Background: One of most common requests in skull reduction surgery is that for protrusions on the back of the head. Whether it is smaller projections like an occipital knob to larger ones like an occipital bun, the back of the head in profile view takes on great aesthetic significance particularly in the shaved or short haircut male.
While often called occipital reductions that is a bit of an anatomic simplification in some cases. The occipital bone does involve midline knobs and bun projections, but any excessive projection above the lambdoidal suture is technically not the occipital bone but involves the posterior parietal bones as well. Between the inferior occipital and the more superior parietal bones, the entire back of he head can be enlarged which requires a reduction of both outer bone surfaces.
The key question in any skull reduction procedure including the back of the head, is how much reduction can be achieved. By definition safe skull reduction surgery means removing the outer cortex of the skull down into or close to the very thin diploic space. This leaves the inner cortical table as a safe buffer. Determining whether removing the outer cortex of the skull is enough can be judged by a plain lateral skull x-ray. Fortunately the back of the head, particularly the occipital bone, has the greatest thickness of the entire skull and affords the most skull reduction possible.
Case Study: This young male desired to have a back of the head prominence reduced. His CT scan showed that at last 5mm of reduction was possible, particularly at the lambdoid suture and below over the entire occipital bone.
Under general anesthesia and in the prone position a superior 8cm long irregular incision was made over the crown of the skull area. (patient preference) Using a midline linear bone cut with a high speed burr in the midline to establish the depth of the skull reduction, two parallel bone cuts oriented 45 degrees from the midline cut were made. (ray pattern) Then the bone between the depth cuts was removed with a high speed handpiece and burr. In doing so it is important to keep a curved shape and not just make a completely flat surface.

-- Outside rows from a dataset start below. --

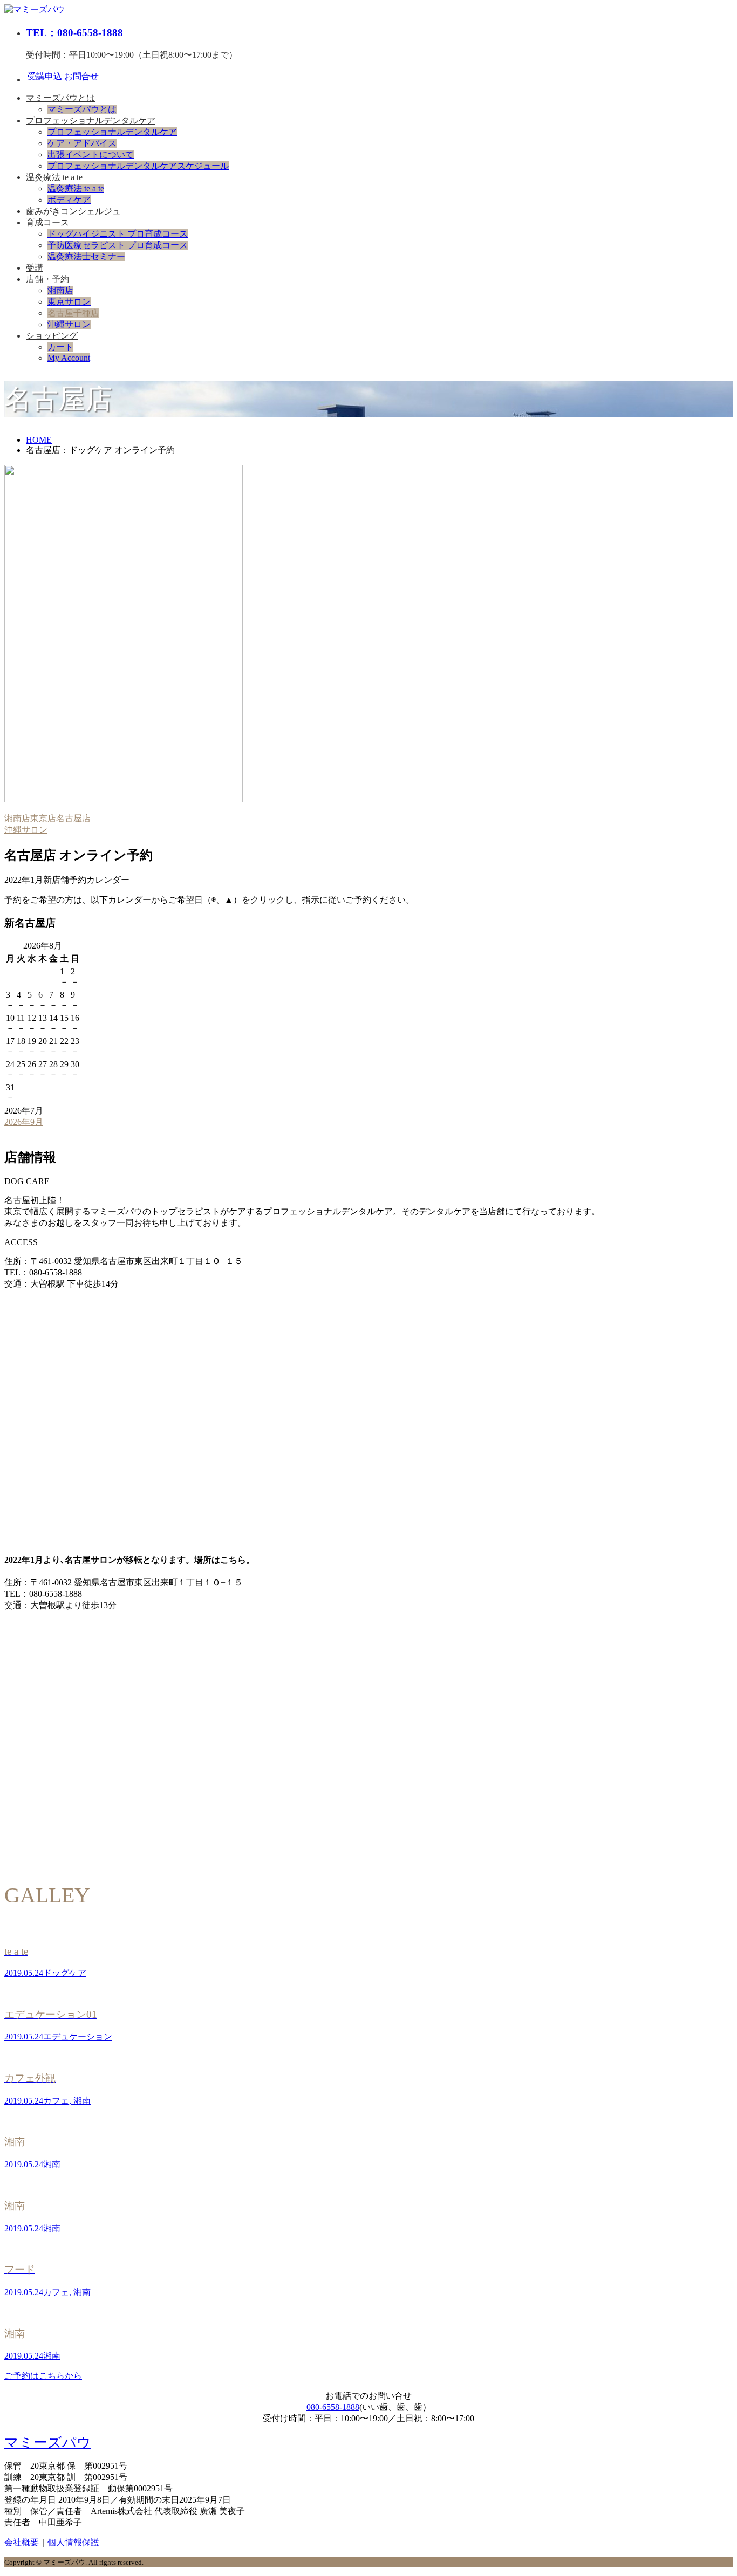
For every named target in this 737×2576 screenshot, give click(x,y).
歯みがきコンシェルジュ (73, 211)
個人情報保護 (73, 2542)
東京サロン (69, 301)
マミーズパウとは (60, 97)
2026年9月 (23, 1121)
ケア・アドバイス (82, 143)
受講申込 (45, 76)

His immediate intro result demonstrates the type of skull reduction change possible with outer cortical skull bone removal. (a drain is always placed for 24 hours after most skull reduction surgeries.

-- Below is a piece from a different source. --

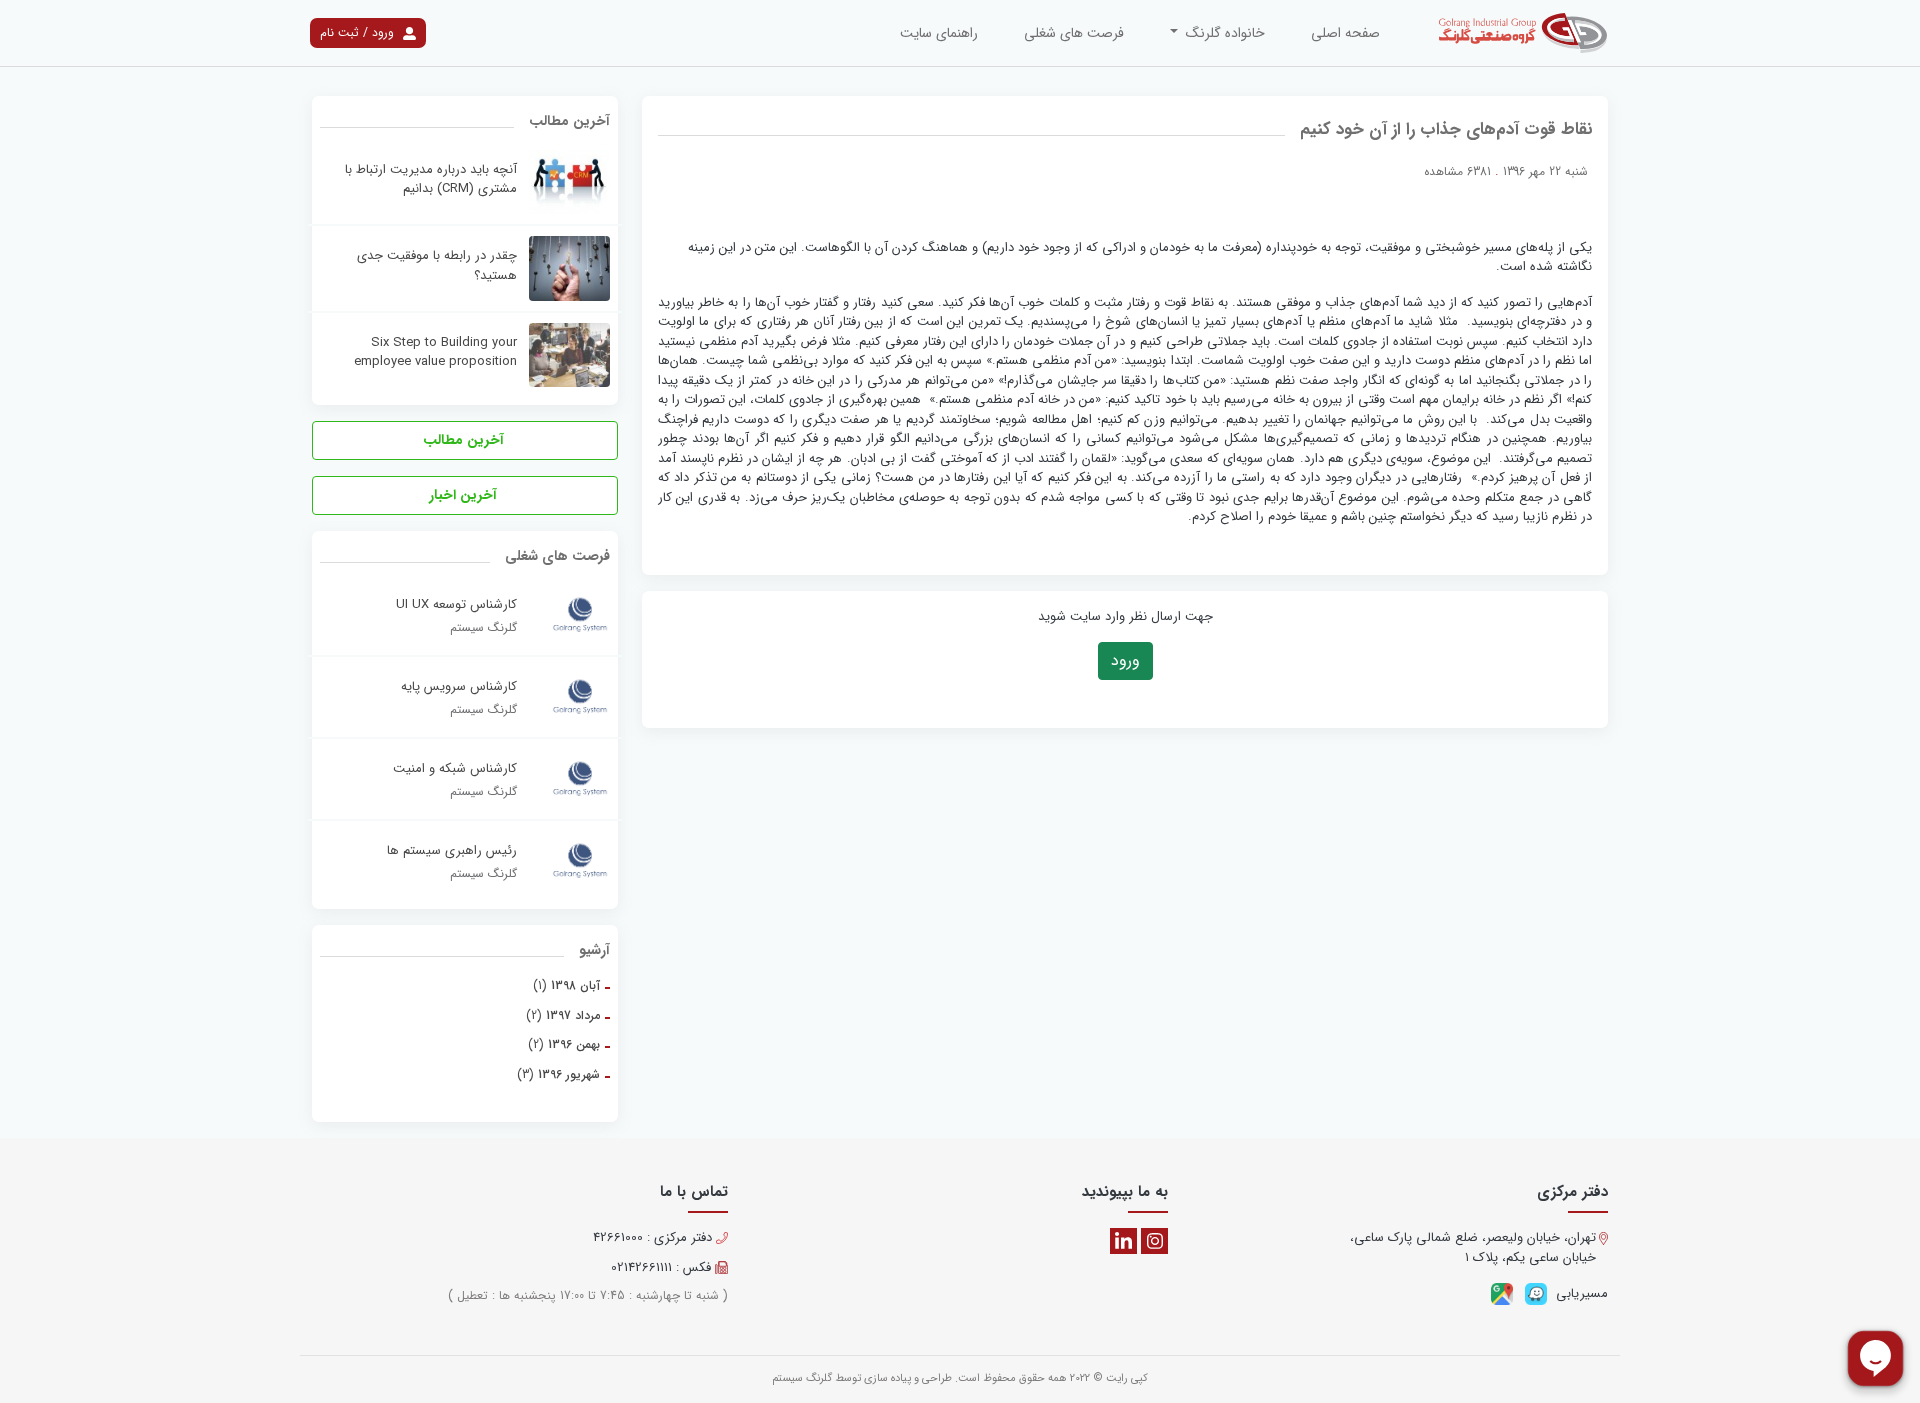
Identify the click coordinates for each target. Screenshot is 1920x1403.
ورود (1125, 660)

The most important aspect of any skull reduction surgery are three issues; 1) how much reduction is possible, 2) does the amount of reduction possible coincide with achieving adequate improvement from the patient’s perspective and 3) is the scalp scarring from the scalp access needed to do the skull reduction a worthy tradeoff. These are three issues that need to be thoroughly reviewed before surgery. The question with skull reduction is never whether it can be done…but whether the changes achieved are enough to justify the surgical effort.
Case Highlights:
1) Back of the head skull reduction is limited to outer cortex bone removal whose amount can be determined by preoperative x-ray studies.
2) A limited scalp incision of 6 to 8 cms, whether it is placed high or low, is enough access to adequately complete the skull reduction.
3) While such skull reduction is not minor surgery the recovery from it is fairly quick with a low level of postoperative discomfort.